### Data shown
....
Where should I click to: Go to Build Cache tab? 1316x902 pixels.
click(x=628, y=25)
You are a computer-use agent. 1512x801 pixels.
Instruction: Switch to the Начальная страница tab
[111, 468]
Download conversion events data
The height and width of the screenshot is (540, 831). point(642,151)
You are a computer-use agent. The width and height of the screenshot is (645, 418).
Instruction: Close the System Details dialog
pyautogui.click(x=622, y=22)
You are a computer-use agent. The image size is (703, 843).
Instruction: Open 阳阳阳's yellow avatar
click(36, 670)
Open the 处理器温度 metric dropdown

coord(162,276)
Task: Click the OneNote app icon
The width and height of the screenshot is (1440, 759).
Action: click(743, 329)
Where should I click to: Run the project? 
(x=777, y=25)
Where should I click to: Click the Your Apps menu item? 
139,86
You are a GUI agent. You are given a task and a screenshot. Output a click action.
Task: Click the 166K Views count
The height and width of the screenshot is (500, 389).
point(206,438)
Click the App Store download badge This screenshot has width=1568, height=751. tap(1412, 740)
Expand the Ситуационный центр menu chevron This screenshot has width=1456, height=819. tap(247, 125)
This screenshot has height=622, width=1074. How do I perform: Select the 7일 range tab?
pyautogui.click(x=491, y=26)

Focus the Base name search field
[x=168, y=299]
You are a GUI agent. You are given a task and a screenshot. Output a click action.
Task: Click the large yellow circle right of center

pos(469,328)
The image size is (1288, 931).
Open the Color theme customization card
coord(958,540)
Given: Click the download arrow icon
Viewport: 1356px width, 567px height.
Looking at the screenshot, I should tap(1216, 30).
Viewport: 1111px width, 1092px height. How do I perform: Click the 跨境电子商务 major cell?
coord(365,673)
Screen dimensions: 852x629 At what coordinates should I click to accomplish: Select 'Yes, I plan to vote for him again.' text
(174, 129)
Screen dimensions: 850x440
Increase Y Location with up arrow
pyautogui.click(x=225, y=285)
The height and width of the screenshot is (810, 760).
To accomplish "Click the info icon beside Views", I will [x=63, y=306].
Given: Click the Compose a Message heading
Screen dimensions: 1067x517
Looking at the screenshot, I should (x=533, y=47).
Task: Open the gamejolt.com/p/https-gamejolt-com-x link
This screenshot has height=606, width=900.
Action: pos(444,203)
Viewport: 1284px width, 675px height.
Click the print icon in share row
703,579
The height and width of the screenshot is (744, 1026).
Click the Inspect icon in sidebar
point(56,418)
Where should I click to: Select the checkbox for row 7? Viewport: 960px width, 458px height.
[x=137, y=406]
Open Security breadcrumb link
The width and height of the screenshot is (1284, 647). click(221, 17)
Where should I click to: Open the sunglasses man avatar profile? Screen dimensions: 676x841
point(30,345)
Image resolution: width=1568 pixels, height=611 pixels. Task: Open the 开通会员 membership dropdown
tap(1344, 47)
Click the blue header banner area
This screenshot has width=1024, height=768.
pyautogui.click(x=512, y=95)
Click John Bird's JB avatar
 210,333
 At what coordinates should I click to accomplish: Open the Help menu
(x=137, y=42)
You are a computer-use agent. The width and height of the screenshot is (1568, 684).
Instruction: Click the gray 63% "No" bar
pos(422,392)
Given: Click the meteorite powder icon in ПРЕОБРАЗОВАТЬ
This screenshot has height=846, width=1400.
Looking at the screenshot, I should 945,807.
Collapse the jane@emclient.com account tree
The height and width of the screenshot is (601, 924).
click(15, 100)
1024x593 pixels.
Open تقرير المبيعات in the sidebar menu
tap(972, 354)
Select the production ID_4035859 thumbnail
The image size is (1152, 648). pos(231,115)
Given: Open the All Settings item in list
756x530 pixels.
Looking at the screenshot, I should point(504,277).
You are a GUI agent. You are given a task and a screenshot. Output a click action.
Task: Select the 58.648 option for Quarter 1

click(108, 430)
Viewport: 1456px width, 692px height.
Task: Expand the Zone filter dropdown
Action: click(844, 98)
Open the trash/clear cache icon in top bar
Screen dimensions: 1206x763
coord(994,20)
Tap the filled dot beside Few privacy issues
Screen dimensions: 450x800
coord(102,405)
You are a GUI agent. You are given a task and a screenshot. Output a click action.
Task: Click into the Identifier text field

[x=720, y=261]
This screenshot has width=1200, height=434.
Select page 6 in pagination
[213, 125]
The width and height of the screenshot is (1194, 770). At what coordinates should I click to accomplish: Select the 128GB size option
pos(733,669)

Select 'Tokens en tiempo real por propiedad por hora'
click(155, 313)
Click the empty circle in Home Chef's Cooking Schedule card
....
### Work request
Retype the entries exactly, including every line.

### Answer below
Where should I click to: Go to Build Cache tab? 1316x902 pixels.
click(x=628, y=25)
You are a computer-use agent. 1512x801 pixels.
Instruction: Switch to the Начальная страница tab
[111, 468]
Download conversion events data
The height and width of the screenshot is (540, 831). point(642,151)
You are a computer-use agent. The width and height of the screenshot is (645, 418).
Instruction: Close the System Details dialog
pyautogui.click(x=622, y=22)
You are a computer-use agent. The image size is (703, 843).
Instruction: Open 阳阳阳's yellow avatar
click(36, 670)
Open the 处理器温度 metric dropdown

coord(162,276)
Task: Click the OneNote app icon
The width and height of the screenshot is (1440, 759).
Action: click(743, 329)
Where should I click to: Run the project? 
(x=777, y=25)
Where should I click to: Click the Your Apps menu item? 
139,86
You are a GUI agent. You are given a task and a screenshot. Output a click action.
Task: Click the 166K Views count
The height and width of the screenshot is (500, 389).
point(206,438)
Click the App Store download badge This screenshot has width=1568, height=751. tap(1412, 740)
Expand the Ситуационный центр menu chevron This screenshot has width=1456, height=819. tap(247, 125)
This screenshot has height=622, width=1074. How do I perform: Select the 7일 range tab?
pyautogui.click(x=491, y=26)

Focus the Base name search field
[x=168, y=299]
You are a GUI agent. You are given a task and a screenshot. Output a click action.
Task: Click the large yellow circle right of center

pos(469,328)
The image size is (1288, 931).
Open the Color theme customization card
coord(958,540)
Given: Click the download arrow icon
Viewport: 1356px width, 567px height.
Looking at the screenshot, I should tap(1216, 30).
Viewport: 1111px width, 1092px height. How do I perform: Click the 跨境电子商务 major cell?
coord(365,673)
Screen dimensions: 852x629 At what coordinates should I click to accomplish: Select 'Yes, I plan to vote for him again.' text
(174, 129)
Screen dimensions: 850x440
Increase Y Location with up arrow
pyautogui.click(x=225, y=285)
The height and width of the screenshot is (810, 760).
To accomplish "Click the info icon beside Views", I will [x=63, y=306].
Given: Click the Compose a Message heading
Screen dimensions: 1067x517
Looking at the screenshot, I should (x=533, y=47).
Task: Open the gamejolt.com/p/https-gamejolt-com-x link
This screenshot has height=606, width=900.
Action: pos(444,203)
Viewport: 1284px width, 675px height.
Click the print icon in share row
703,579
The height and width of the screenshot is (744, 1026).
Click the Inspect icon in sidebar
point(56,418)
Where should I click to: Select the checkbox for row 7? Viewport: 960px width, 458px height.
[x=137, y=406]
Open Security breadcrumb link
The width and height of the screenshot is (1284, 647). click(221, 17)
Where should I click to: Open the sunglasses man avatar profile? Screen dimensions: 676x841
point(30,345)
Image resolution: width=1568 pixels, height=611 pixels. Task: Open the 开通会员 membership dropdown
tap(1344, 47)
Click the blue header banner area
This screenshot has width=1024, height=768.
pyautogui.click(x=512, y=95)
Click John Bird's JB avatar
 210,333
 At what coordinates should I click to accomplish: Open the Help menu
(x=137, y=42)
You are a computer-use agent. The width and height of the screenshot is (1568, 684).
Instruction: Click the gray 63% "No" bar
pos(422,392)
Given: Click the meteorite powder icon in ПРЕОБРАЗОВАТЬ
This screenshot has height=846, width=1400.
Looking at the screenshot, I should 945,807.
Collapse the jane@emclient.com account tree
The height and width of the screenshot is (601, 924).
click(15, 100)
1024x593 pixels.
Open تقرير المبيعات in the sidebar menu
tap(972, 354)
Select the production ID_4035859 thumbnail
The image size is (1152, 648). pos(231,115)
Given: Open the All Settings item in list
756x530 pixels.
Looking at the screenshot, I should point(504,277).
You are a GUI agent. You are given a task and a screenshot. Output a click action.
Task: Select the 58.648 option for Quarter 1

click(108, 430)
Viewport: 1456px width, 692px height.
Task: Expand the Zone filter dropdown
Action: click(844, 98)
Open the trash/clear cache icon in top bar
Screen dimensions: 1206x763
coord(994,20)
Tap the filled dot beside Few privacy issues
Screen dimensions: 450x800
coord(102,405)
You are a GUI agent. You are given a task and a screenshot. Output a click action.
Task: Click into the Identifier text field

[x=720, y=261]
This screenshot has width=1200, height=434.
Select page 6 in pagination
[213, 125]
The width and height of the screenshot is (1194, 770). At what coordinates should I click to accomplish: Select the 128GB size option
pos(733,669)

Select 'Tokens en tiempo real por propiedad por hora'
click(155, 313)
Click the empty circle in Home Chef's Cooking Schedule card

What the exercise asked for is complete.